▸ DOCUMENT EXTRACT
# # #

Sunday, January 18, 2015

The Rebel's Paradox

Although I am publishing this now, I actually wrote it over Christmas break. Throughout break, and even now, I fought a hard internal battle. There are things that I desperately want because I want them. During break, God ripped through me, pushed me, and challenged. I am still learning. I have to daily focus on desiring God and knowing that He knows what is best. If I get what I am asking for, I will praise Him. If He does not give it to me, still I will praise Him. Because I want nothing to do with anything outside of God's desires for me. I decided to publish this in hopes that it will be an encouragement to anyone who is struggling in a similar way. You are not alone. God is on your side. He is fighting for your heart. 

When you pray do you ever ask for things you really want but know you shouldn't have? I hope I'm not alone in this.

I have found in my heart a revolution. A revolution of rebellion. And in this revolution of rebellion, a paradox. There is an old proverb that says in our hearts there is a constant battle in our hearts between two wolves: good and evil. The wolf that wins is the wolf you feed. But what if you're feeding both? What happens then? Do they continue fighting on and on forever, neither winning, neither losing just fighting on and on and never stopping? This is how the Christian life seems to be sometimes (at least for me). In my heart I find a constant battle between my own will and God's will. Yes, as I grow in grace I find myself clinging more and more to God's will and abandoning my own. But then, just as I think I have a handle on things my own will catches my attention and waves something delightful in front of me as if I'm a dog and the delightful thing is a piece of meat.

Soon, I feel like a small child, clinging to my Father whom I know is safe and will take me where He knows is best but also gazing longingly at a friend or other person trying to pull me from my Father through means of fattening foods or harmful (but exciting) endeavors. And right there, my rebel heart rears its ugly head. Do you really want God's way? Your way looks so wonderfully delicious! Does God really have your best interest in mind? What He's asking you to do seems quite selfish of Him. 

My inward dialogue can be a delight to have around.

While I mull over this newfound idea of a loophole to my own way, I discover a third wolf. This wolf is on God's side, but it starts talking me through this whole thing. So, yes it is actually God, but God the Holy Spirit instead of God the Father. Do you remember the last time you tried your own way? It wasn't very helpful, was it? Your Heavenly Father truly does want what's best for you. I know that morsel looks wonderful now and sticking with God's way exclusively looks painful. But what you have here is temporary. And you will never find true happiness away from God.

# # #

▸ STATED TASK
Condense the paragraph of the rebel's paradox post that begins "While I mull over this newfound idea" into a short bulleted list that keeps its main facts. The material after this text is not needed.

▸ RAW DATA
# # #

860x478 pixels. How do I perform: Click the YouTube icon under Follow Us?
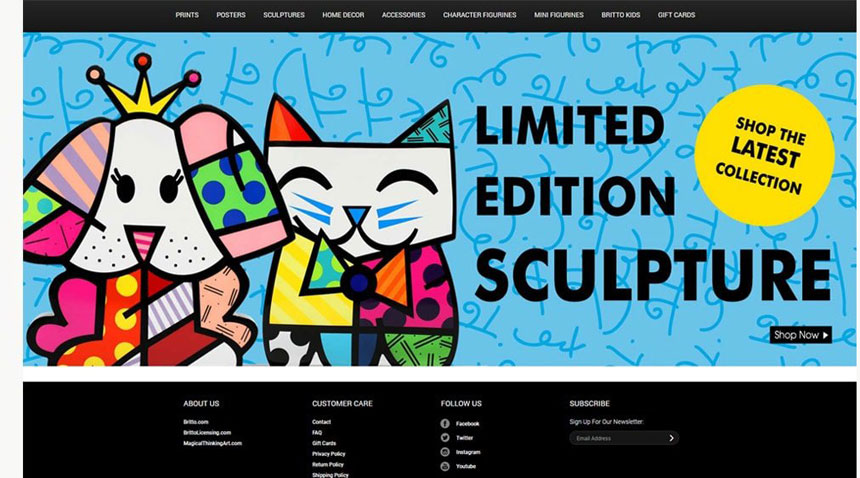pos(445,466)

# # #

▸ FULL OUTPUT
- While the writer considers a loophole to get their own way, a third wolf appears.
- This wolf is on God's side and is God the Holy Spirit, not God the Father.
- It reminds the writer that trying their own way last time wasn't helpful.
- It says the Heavenly Father truly wants what's best for them.
- The tempting morsel looks wonderful and God's way looks painful, but the morsel is temporary.
- True happiness is never found away from God.